TASK INSTRUCTIONS
(A) Translate this sentence from the Bant Vengevine deck article into Spanish: "However, U/W is currently the deck to beat, with Titan secondary, based on the results so far."
(B) Answer these questions using the Bant Vengevine deck article:
(i) How many copies of Lotus Cobra does the list run?
(ii) Why does the list include only two Garruk Wildspeaker?
(iii) Which card is said to give the manabase more of a cushion?
(C) Write what comes next in the Bant Vengevine deck article, picking up after its final line.

PASSAGE PROVIDED
══════════

In conclusion, if you’re going to run Vengevine, Bant is definitely my recommendation. Linvala and Baneslayer are massive trumps over the most popular creature decks, and Jace + Mana Leak give you a very good match-up against control. I think with the addition of some Eldrazi Monuments, the Titan match-up could be improved, though it still won’t be great. However, U/W is currently the deck to beat, with Titan secondary, based on the results so far. Here’s what I would run if you want to run Bant-vine in a 5K or FNM in the next couple of weeks:

4 Birds of Paradise
3 Lotus Cobra (doesn’t need that much acceleration, and we’re cutting back on fetchlands a little bit)
4 Fauna Shaman
4 Vengevine
4 Squadron Hawk (seriously, so good in this deck. Perfect role player. You don’t even want Trinket Mage/Memnite in the deck anymore)
1 Linvala
2 Molten-Tail Masticore (you haven’t truly lived until you’ve discarded a Vengevine on your upkeep to Masticore – Hawks also make great ‘core fodder, and the direct damage, regen and 4/4 for 4 are all awesome in this deck)
2 Sea Gate Oracle (fills in the 3 drop slot if you’re not accelerating to 4, good card draw/filtering, immune to Pyroclasm)

4 Mana Leak
2 Journey to Nowhere (you need something to deal with Wurmcoil Engine, enemy Linvalas and Leonin Arbiter; also not bad against other Titans if they’re not packing enchantment removal)
2 Garruk Wildspeaker (I’d run 3, but I don’t think you can afford any more 4 drops)
2 Jace, the Mindsculptor
1 Eldrazi Monument

4 Razorverge Thicket (gives this deck so much more of a cushion in the manabase)

══════════

DATA UNDER STUDY
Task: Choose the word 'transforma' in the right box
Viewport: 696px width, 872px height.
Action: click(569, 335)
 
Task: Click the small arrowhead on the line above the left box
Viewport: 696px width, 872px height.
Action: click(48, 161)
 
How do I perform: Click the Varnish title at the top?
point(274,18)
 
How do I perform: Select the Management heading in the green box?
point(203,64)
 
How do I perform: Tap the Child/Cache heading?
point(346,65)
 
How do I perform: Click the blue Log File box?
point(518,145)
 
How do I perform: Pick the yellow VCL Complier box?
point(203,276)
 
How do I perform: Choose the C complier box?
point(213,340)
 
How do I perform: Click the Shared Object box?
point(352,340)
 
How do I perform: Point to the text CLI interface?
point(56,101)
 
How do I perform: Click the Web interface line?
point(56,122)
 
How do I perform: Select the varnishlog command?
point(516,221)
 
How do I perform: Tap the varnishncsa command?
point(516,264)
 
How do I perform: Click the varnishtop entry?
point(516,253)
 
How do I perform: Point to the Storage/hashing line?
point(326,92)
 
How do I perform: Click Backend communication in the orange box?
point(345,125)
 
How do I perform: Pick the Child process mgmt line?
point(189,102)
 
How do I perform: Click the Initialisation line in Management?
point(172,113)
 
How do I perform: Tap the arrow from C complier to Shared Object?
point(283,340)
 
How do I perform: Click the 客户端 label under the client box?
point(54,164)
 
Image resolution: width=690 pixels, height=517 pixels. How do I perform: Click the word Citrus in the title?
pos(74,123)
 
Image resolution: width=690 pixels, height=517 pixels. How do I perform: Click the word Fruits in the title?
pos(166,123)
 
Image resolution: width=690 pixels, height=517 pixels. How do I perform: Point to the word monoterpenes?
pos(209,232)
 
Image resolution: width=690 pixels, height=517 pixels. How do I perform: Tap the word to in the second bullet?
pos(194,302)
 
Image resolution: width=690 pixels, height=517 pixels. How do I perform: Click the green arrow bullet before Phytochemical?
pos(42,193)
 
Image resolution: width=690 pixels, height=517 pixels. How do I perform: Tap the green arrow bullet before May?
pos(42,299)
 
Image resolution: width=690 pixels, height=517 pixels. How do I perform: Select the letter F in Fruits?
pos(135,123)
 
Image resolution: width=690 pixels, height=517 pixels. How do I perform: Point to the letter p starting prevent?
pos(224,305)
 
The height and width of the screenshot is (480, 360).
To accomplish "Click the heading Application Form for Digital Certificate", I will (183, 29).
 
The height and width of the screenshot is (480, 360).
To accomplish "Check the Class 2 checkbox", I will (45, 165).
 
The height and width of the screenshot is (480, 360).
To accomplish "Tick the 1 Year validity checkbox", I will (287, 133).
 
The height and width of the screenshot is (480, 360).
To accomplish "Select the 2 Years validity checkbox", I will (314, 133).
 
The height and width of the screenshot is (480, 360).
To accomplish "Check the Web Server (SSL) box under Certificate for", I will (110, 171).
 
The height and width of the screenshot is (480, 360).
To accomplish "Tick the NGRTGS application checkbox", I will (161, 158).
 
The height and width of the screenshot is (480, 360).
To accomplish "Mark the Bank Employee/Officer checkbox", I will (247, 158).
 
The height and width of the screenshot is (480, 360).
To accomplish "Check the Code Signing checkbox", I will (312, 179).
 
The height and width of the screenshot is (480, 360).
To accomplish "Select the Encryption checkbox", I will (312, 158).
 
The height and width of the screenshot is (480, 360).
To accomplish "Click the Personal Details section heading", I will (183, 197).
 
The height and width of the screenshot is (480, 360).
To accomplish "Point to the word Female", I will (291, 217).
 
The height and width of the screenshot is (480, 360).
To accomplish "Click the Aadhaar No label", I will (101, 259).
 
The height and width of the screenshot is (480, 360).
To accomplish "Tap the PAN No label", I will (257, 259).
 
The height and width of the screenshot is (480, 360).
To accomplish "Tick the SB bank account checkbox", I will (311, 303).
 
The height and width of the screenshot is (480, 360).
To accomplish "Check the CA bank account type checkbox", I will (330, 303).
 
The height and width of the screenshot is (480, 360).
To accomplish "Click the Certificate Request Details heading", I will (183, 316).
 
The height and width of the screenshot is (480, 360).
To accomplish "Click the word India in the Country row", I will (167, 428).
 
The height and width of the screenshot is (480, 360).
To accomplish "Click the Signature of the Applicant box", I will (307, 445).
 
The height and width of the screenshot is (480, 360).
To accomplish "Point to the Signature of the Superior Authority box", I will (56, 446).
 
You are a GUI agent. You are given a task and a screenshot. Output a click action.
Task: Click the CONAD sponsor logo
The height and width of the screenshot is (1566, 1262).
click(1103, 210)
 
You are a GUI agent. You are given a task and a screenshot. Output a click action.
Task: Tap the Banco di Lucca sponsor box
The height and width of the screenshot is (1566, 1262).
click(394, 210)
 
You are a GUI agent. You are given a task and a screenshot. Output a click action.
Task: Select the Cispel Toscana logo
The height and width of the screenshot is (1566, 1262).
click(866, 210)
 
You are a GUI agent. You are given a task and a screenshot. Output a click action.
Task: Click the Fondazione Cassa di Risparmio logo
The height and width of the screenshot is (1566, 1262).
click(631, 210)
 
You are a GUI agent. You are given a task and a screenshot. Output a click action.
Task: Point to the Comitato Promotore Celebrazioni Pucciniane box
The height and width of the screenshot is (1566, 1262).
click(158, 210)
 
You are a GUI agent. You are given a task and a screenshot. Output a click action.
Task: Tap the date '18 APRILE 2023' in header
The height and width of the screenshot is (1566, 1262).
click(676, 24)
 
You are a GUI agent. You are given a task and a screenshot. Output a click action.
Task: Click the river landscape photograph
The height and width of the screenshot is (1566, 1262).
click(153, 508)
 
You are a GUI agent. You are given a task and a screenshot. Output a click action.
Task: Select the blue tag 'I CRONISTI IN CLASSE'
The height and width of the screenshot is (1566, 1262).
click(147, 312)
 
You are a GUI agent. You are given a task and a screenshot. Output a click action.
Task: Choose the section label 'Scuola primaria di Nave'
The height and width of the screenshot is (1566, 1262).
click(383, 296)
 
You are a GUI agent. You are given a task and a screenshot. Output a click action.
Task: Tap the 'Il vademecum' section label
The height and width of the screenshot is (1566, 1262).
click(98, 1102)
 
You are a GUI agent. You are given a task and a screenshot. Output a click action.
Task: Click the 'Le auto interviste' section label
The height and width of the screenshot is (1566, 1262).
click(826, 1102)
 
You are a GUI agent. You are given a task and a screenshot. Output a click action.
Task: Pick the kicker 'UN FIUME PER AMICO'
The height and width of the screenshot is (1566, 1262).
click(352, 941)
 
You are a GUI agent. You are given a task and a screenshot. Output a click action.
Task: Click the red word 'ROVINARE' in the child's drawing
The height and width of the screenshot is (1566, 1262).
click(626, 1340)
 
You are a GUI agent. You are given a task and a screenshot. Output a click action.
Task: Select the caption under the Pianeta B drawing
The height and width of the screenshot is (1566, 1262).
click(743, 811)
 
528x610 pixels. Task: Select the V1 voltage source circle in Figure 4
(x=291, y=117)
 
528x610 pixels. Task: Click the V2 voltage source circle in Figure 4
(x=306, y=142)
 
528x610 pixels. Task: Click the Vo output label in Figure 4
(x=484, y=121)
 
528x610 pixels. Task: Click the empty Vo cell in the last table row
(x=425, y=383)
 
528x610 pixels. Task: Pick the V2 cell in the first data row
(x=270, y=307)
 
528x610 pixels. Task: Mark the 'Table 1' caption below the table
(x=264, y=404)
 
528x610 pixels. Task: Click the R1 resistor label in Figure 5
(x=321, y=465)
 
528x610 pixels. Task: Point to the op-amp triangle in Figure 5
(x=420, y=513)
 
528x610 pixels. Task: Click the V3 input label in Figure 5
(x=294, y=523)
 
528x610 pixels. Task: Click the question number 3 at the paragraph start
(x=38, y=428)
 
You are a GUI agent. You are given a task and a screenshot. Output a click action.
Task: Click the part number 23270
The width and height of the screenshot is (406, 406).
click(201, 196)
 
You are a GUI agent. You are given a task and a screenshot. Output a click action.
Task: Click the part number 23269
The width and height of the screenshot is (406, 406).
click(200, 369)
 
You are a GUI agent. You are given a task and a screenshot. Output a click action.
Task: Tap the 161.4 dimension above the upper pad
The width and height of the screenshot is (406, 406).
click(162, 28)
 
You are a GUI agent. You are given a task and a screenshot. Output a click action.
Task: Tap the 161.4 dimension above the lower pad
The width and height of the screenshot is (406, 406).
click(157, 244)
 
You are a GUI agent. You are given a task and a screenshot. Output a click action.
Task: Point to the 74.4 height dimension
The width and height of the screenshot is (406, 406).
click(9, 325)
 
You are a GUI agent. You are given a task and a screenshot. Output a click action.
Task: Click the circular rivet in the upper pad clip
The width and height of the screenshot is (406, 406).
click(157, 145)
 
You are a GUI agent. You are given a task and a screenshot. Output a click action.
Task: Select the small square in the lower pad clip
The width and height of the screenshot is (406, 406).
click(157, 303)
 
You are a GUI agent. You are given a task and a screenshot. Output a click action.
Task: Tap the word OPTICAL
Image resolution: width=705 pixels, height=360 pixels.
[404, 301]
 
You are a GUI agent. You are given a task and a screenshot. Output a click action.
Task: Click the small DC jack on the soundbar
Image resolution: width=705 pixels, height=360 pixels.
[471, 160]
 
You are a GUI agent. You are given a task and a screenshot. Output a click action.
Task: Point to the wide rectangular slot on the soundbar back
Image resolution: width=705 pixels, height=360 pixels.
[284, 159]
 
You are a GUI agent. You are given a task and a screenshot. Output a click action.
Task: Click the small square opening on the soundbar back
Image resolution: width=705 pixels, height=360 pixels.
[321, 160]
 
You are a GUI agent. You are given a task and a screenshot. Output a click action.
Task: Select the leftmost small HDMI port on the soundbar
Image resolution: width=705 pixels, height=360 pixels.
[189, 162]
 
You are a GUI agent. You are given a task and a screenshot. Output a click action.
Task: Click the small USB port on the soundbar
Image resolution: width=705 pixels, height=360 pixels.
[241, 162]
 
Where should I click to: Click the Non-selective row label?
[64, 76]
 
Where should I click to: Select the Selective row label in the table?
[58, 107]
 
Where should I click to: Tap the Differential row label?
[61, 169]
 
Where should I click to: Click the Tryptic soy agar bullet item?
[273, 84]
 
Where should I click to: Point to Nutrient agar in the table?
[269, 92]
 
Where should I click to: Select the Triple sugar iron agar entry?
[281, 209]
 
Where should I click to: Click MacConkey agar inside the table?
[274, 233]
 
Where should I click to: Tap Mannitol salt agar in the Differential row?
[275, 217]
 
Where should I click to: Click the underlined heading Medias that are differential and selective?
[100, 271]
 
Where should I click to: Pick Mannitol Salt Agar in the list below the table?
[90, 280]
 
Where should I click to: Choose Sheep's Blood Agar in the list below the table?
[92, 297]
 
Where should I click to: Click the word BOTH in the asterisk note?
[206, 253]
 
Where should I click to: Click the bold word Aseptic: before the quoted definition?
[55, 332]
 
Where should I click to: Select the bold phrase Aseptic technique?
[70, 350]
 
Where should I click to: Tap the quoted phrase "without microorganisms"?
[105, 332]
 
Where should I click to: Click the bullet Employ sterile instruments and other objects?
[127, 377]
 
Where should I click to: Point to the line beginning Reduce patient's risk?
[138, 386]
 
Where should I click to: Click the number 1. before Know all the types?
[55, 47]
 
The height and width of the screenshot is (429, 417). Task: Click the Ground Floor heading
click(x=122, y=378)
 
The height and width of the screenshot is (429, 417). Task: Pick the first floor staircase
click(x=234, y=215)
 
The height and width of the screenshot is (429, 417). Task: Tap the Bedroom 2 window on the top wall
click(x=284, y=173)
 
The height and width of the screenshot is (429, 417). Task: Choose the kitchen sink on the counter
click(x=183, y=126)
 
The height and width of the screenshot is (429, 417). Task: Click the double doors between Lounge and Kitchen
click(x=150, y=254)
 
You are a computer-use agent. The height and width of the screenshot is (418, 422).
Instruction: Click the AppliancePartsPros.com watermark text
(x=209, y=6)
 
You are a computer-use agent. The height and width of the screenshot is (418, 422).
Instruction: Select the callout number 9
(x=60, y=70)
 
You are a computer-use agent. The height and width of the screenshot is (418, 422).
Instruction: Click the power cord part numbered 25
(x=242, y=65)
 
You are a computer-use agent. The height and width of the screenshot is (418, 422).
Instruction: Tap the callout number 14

══════════

RESPONSES TO THE TASKS
(A) Sin embargo, U/W es actualmente el mazo a vencer, con Titan en segundo lugar, según los resultados hasta ahora.

(B)
(i) Three.
(ii) The writer doesn't think the deck can afford any more 4 drops.
(iii) Razorverge Thicket.

(C)
4 Celestial Colonnade
1 Stirring Wildwood
1 Sunpetal Grove
4 Misty Rainforest
1 Verdant Catacombs
1 Evolving Wilds
4 Forest
3 Island
2 Plains (we’re cutting one fetch-land and boosting our non-green basics – there’s too many Tec Edges and Volition Reins running around trying to hate on Valakut and Eldrazi Temple, so we need a few more U/W basics to help make sure we can cast all of our spells if they’re going after our lands) 

Sideboard:
2 Linvala
2 Baneslayer Angel
1 Tajuru Preserver
2 War Priest of Thune (Flores’ Pyromancer’s list is going to take off, and Titan Ramp leans heavily on slipping a Khalni Heart in under our counter-magic).
3 Refraction Trap (good answer to Bolt/burn/Clasm)
1 Eldrazi Monument
4 Flashfreeze

Other cards that might be worth investigating: Mindbreak Trap (immune to Summoning Trap), Venser, Sylvan Ranger, and Stoneforge/something.

Good luck and run good!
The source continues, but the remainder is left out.